Quando assumi minha bissexualidade, recebi comentários engraçados, tipo: ‘Todo mundo já sabia” – Bel Moreira
Assim como As Aventuras de Poliana Moça, o atual trabalho vai deixar saudade. Bel reflete sobre as mudanças da personagem entre as duas tramas. “A Raquel era uma menina insegura, introvertida, o que a atrapalhava. Estava com 15 anos. Agora, aos 19, é muito segura, fala o que tem que falar, está sempre querendo se divertir. Está diferente, mas a essência permanece a mesma. A Raquel foi muito importante para que eu desse um passo a mais na minha carreira, ganhei oportunidades por conta dela, pela visibilidade de fazer novela no SBT. Sou muito grata”, explica.
E acrescenta um desejo: “No futuro, desejo interpretar personagens que me tirem um pouco da minha zona de conforto”. Na atual fase da novela, Bel recorda que, aos 19 anos, na vida particular também queria ser independente financeiramente, sair de casa, ir pra festa, dar um rolê. “Gosto muito da personagem, de quem ela é. E, hoje em dia, sigo tendo pé no chão, buscando ser justa comigo e com as pessoas ao meu redor, tenho uma facilidade maior em colocar os meus limites, de dizer o que gosto ou não. Anteriormente, tinha dificuldade de ser quem eu sou, aceitar que talvez as pessoas não gostassem do meu jeito. Hoje, tenho muita certeza em relação a mim mesma, ao que gosto ou não e não tenho medo de expressar”, afirma.
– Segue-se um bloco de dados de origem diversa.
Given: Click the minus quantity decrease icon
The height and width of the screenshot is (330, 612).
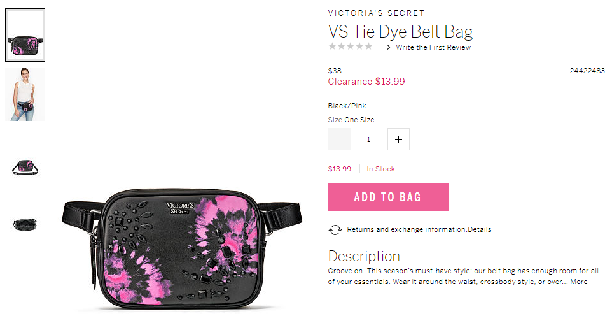Looking at the screenshot, I should (x=339, y=139).
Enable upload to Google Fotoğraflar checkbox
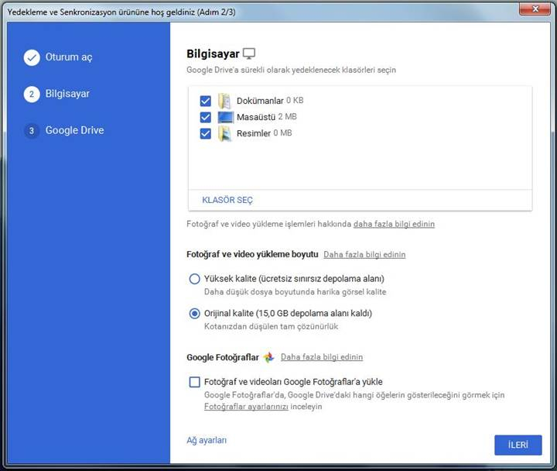The height and width of the screenshot is (471, 557). [195, 382]
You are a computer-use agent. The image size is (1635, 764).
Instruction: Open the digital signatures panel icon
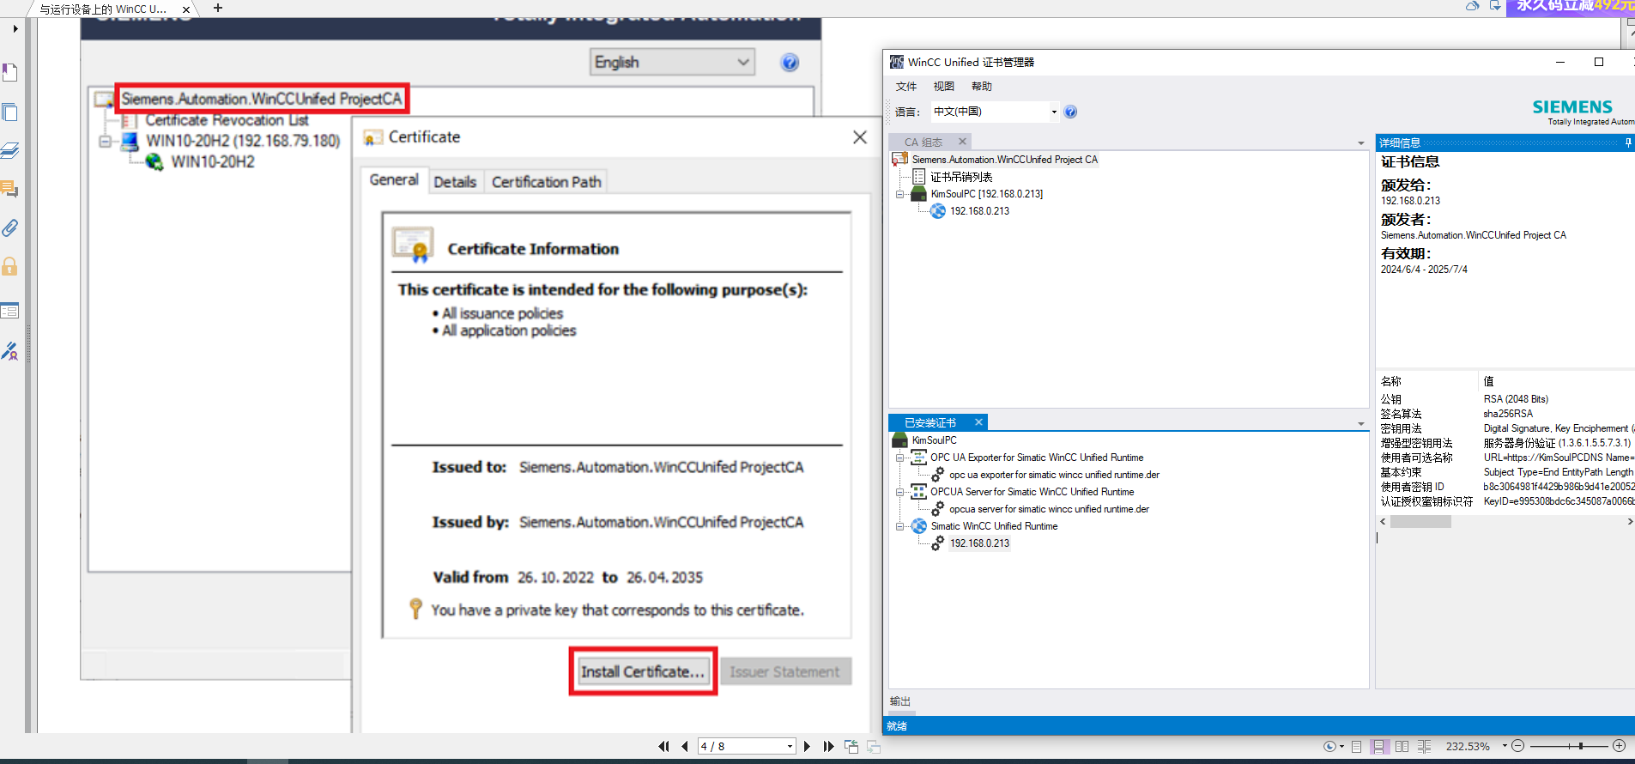tap(10, 351)
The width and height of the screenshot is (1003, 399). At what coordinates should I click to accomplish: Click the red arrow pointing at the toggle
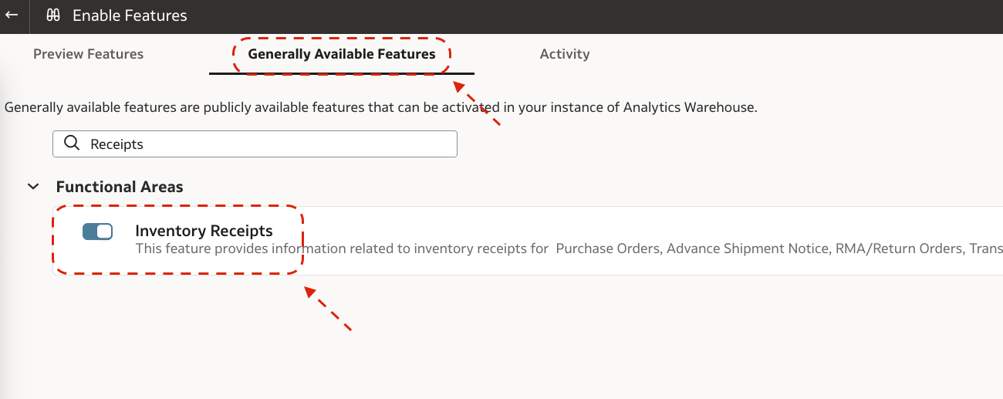[328, 309]
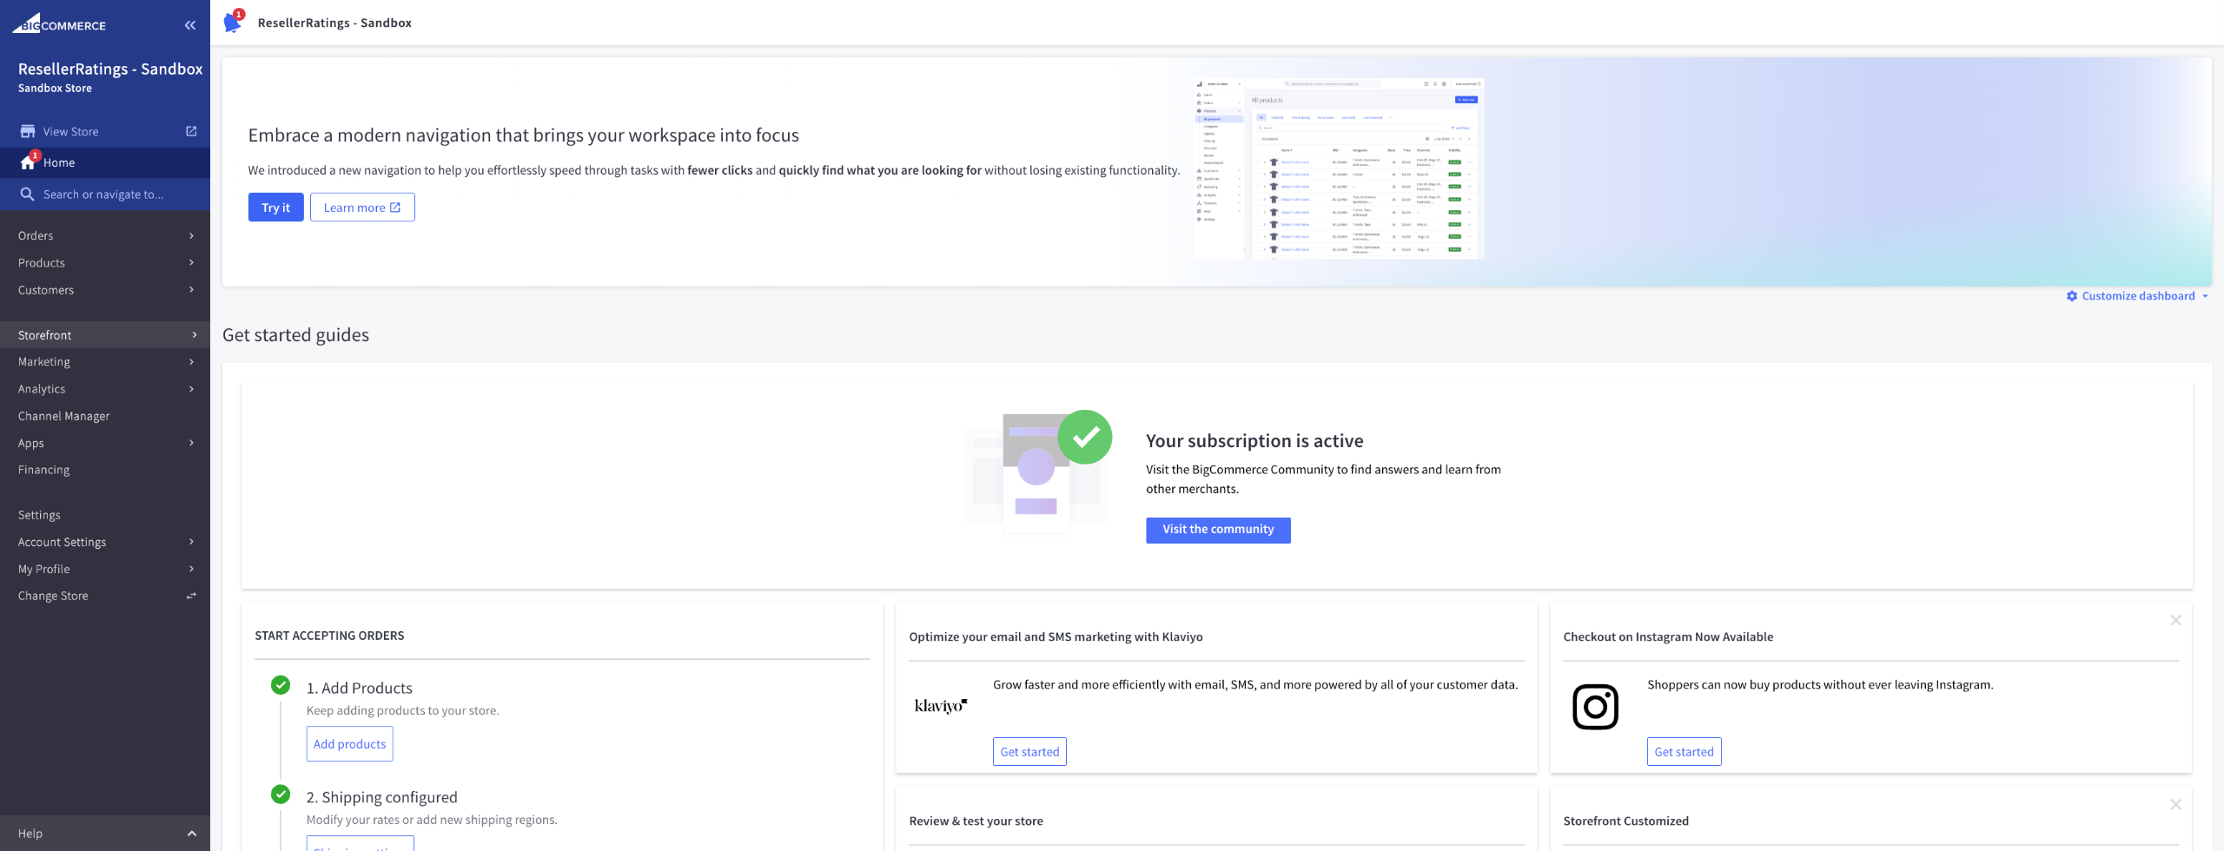This screenshot has width=2224, height=851.
Task: Open the Customize dashboard dropdown
Action: pos(2137,296)
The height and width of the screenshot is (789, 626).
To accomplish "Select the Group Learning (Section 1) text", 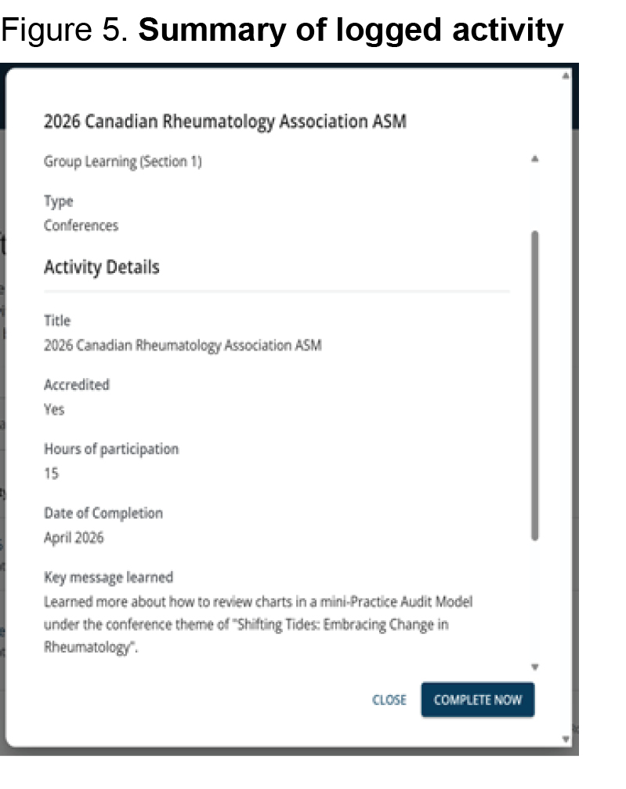I will click(123, 162).
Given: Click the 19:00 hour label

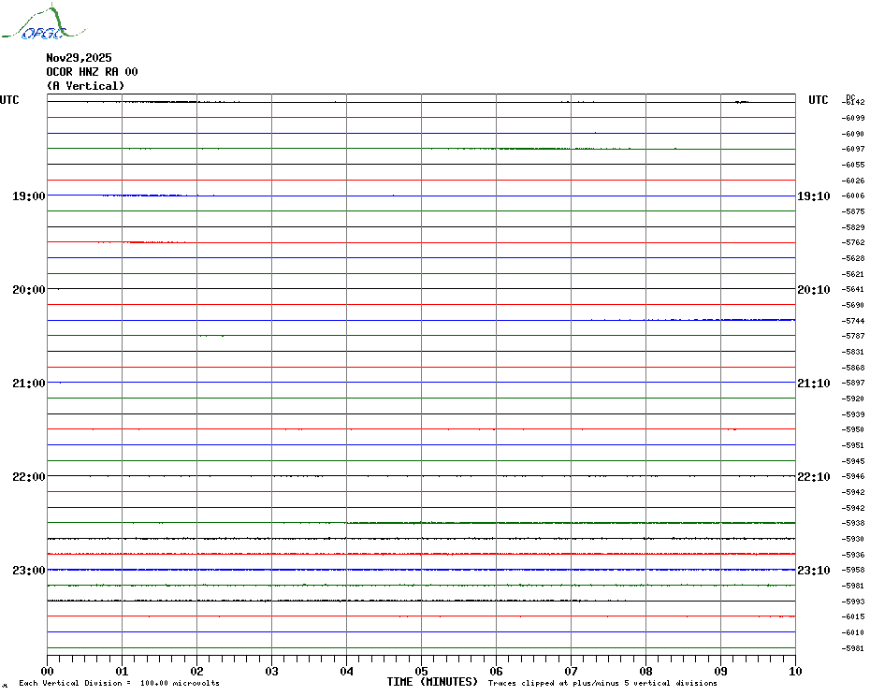Looking at the screenshot, I should coord(28,196).
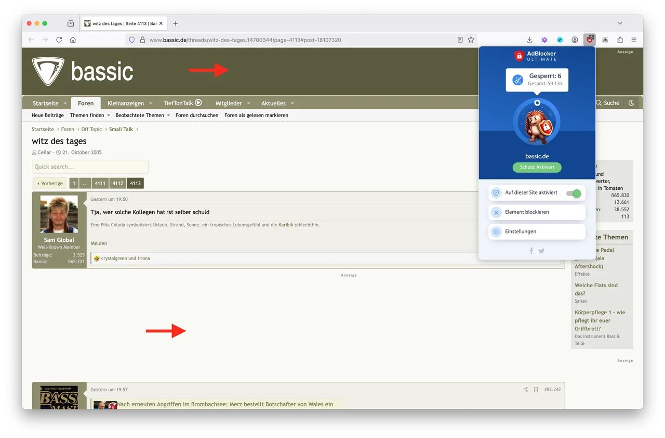Disable AdBlocker on this site toggle
Viewport: 665px width, 438px height.
(573, 194)
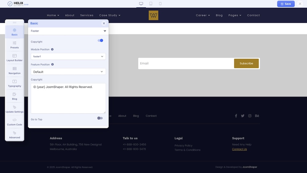Click the Contact Us support link

pos(239,149)
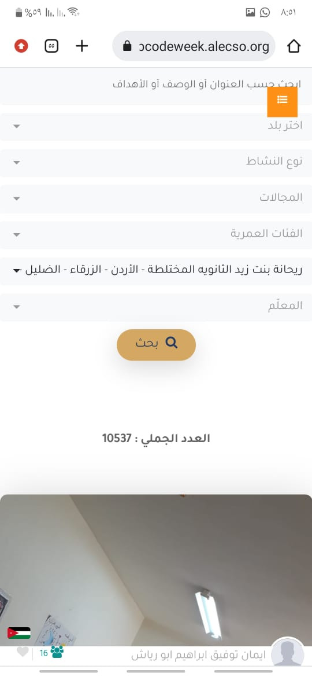
Task: Open the المجالات dropdown
Action: pyautogui.click(x=156, y=198)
Nisso, ela se refere não somente a questão de ter assumido sua orientação sexual. “A minha família, meus amigos, minha namorada, todo mundo fala que sou autêntica. Acho que sempre me senti um pouco deslocada na escola. Isso era uma insegurança, as pessoas talvez me achassem diferente, não gostassem de mim. Sempre fui amorosa e carinhosa com os amigos, com as pessoas ao meu redor. Lembro de uma história quando eu tinha uns 12 anos, quando abracei uma amiga e falei: ‘Te amo tanto’ e ela estranhou. Quando era mais nova, sempre me vesti de um jeito diferente, tive um estilo próprio. Com 17 anos, comecei a perder um pouco isso, porque comecei a ficar um pouco mais tímida. Acho que isso rolou até os meus 20, 21 anos, desde, então, tenho me reconectado com a criança alegre e expressiva que eu era, que gostava de se divertir com moda”, ressalta ela, acrescentando: “Minha intenção não era causar, mas gostava de me vestir com plumas e cores gritantes”.
SÉRIE E CARREIRA MUSICAL
Além de Poliana Moça, desde segunda-feira, dia 26, Bel pode ser vista na série Dois Tempos, na Star+, que mostra duas mulheres, uma em 1922 e, outra, em 2022, que insatisfeitas com vida, acabam trocando de época. Bel interpreta Gabi, que deseja ser uma grande influenciadora e é fã da Paz (Sol Menezzes), uma das protagonistas da história.
Quando acabar a novela, planeja focar em projetos pessoais, tanto na área da música, quanto na de criação de conteúdo. “Nunca foquei muito e estou disposta a fazer isso agora”, diz ela, empolgada em enveredar pela carreira musical. “Passei os últimos dois anos pensando o que eu quero cantar e para que público eu quero cantar. Sempre gostei de escrever letra, mas toco muito mal piano e violão. Quero começar a trabalhar com uma pessoa que tenha mais experiência. Dia desses, contei para um amigo sobre minhas referências e o que eu queria fazer, e acho que ninguém conseguiu entender tanto quanto ele. Olhou para a minha cara e falou que é tipo um pop, só que o lado B”, explica, rindo.
“Eu sou muito perfeccionista, eu só quero mostrar algo quando sentir que está pronto, então, não devo lançar nada ainda esse ano”, frisa ela, que tem um single nos streamings e um clipe no YouTube, o feat. com o amigo Moozer, na canção Goodbye.